### WHAT NEEDS TO BE DONE
Copy word for word the part of the news interview transcript starting at "OLBERMANN: And was" and ending at "have no message.".

### EXCERPTED TEXT

==================================================

And you can't really get out there and argue and bang the drum about the huge success of the stimulus when you've got high unemployment and people still worried about the recession.

So, they're counseling patience and time, but they're also going to make the contrast. Keith, if I've learned anything about politics in all my years of covering it, is that it's a game of contrast - a game of compared with what, compared with whom. That's why the president said last night, you know, yes, we've got our problems and we've still got a long way to go, but don't let those people back in power. You don't like them and they made the mistakes of the past.

OLBERMANN: And was that, in effect, that message from Cornyn to anybody else who voted on the Republican side for TARP - was that in fact, good luck?

FINEMAN: Well, the problem is that the Republicans have no message.

OLBERMANN: Yes.

FINEMAN: If you look at the poll, Keith, and you look at Republican voters in that poll, why they want to come out and vote this time - we asked them. Most of them want to come out and vote because they don't like Obama, very few of them want to come out because they like their own Republicans. As a matter of fact, they like the tea party better than they like the congressional Republicans.

And there are no ideas there in the congressional Republican Party, you know - if you look at the contrast from when Newt Gingrich was running his revolution so called in the early '90s, the similar number was: people wanted to come out and vote for Newt's Contract with America, Republicans don't want to come out and vote for Republicans.

OLBERMANN: The voters of no. Howard Fineman -

FINEMAN: Exactly.

OLBERMANN: - of "Newsweek" and MSNBC, as we prepare for no theater in the fall - great thanks, Howard.

FINEMAN: Thank you, Keith.

OLBERMANN: Ms. Bendy Straws praises Bush, attacks Obama for TARP -

Bush's idea. She admits Obama hasn't tried to take away your guns but knows he wants to. Next thing you know she'll be claiming he pushed a reporter into a hovercraft. What, he did? He pushed a reporter into a hovercraft?

==================================================

### INFORMATION SHOWN
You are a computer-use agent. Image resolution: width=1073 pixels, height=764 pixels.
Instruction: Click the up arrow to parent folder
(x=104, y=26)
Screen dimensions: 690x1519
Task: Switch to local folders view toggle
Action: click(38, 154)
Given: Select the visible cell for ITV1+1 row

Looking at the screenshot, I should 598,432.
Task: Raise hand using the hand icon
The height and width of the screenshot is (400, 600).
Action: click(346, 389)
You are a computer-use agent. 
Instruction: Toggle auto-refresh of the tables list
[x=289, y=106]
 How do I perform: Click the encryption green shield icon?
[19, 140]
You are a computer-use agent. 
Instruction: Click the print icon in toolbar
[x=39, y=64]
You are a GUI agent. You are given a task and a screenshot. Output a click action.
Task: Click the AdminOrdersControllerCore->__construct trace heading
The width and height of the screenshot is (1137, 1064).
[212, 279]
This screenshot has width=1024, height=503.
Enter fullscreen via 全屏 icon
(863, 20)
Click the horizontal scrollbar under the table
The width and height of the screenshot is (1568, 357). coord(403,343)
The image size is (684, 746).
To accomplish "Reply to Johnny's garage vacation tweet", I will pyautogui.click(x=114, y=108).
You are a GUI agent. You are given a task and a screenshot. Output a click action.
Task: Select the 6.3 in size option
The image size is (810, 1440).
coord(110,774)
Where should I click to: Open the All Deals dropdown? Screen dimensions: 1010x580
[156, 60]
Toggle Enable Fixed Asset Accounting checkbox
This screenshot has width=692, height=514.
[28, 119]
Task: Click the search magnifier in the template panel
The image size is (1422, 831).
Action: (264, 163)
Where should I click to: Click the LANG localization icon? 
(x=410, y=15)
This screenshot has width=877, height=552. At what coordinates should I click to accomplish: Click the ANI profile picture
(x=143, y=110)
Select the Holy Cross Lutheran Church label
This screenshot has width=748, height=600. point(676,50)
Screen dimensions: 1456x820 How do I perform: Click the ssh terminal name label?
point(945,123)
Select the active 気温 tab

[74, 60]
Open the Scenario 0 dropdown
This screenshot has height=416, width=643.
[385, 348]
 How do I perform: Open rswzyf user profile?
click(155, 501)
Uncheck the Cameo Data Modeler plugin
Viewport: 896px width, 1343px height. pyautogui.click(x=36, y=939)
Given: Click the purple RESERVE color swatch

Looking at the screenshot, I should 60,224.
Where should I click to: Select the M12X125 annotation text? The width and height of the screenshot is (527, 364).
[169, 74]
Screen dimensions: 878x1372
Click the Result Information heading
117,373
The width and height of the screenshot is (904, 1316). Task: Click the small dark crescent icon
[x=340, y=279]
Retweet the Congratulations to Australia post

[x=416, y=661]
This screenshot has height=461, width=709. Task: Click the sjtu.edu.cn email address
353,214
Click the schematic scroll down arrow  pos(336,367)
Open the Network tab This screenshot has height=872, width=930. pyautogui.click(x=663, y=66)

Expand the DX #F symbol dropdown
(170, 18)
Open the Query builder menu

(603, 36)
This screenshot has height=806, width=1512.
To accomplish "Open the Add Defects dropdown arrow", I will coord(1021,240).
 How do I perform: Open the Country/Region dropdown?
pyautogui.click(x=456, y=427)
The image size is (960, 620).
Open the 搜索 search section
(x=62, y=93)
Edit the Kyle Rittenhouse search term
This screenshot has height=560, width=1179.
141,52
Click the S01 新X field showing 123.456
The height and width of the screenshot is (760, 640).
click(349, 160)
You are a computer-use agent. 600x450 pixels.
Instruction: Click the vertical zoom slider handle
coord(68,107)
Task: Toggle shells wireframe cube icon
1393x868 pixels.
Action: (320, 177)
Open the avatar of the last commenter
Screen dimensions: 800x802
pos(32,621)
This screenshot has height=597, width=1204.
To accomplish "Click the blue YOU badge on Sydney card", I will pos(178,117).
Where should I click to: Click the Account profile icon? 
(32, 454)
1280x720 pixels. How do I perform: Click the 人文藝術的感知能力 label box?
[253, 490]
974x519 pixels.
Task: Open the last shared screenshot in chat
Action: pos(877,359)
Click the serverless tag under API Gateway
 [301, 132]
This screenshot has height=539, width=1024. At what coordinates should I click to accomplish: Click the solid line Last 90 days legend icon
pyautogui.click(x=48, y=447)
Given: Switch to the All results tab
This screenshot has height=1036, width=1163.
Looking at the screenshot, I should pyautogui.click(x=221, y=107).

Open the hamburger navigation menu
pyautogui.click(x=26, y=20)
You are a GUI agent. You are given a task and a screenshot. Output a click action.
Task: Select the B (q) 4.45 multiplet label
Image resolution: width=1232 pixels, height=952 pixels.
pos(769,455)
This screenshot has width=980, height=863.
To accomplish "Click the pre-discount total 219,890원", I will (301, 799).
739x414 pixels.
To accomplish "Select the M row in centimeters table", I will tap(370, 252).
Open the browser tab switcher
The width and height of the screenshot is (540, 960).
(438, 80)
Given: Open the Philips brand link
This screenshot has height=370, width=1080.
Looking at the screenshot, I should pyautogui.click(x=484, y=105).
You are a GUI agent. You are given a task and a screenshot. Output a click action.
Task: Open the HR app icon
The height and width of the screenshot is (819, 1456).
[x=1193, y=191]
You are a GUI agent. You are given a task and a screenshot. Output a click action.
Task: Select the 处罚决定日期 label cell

==================================================

### FINAL ANSWER
OLBERMANN: And was that, in effect, that message from Cornyn to anybody else who voted on the Republican side for TARP - was that in fact, good luck?

FINEMAN: Well, the problem is that the Republicans have no message.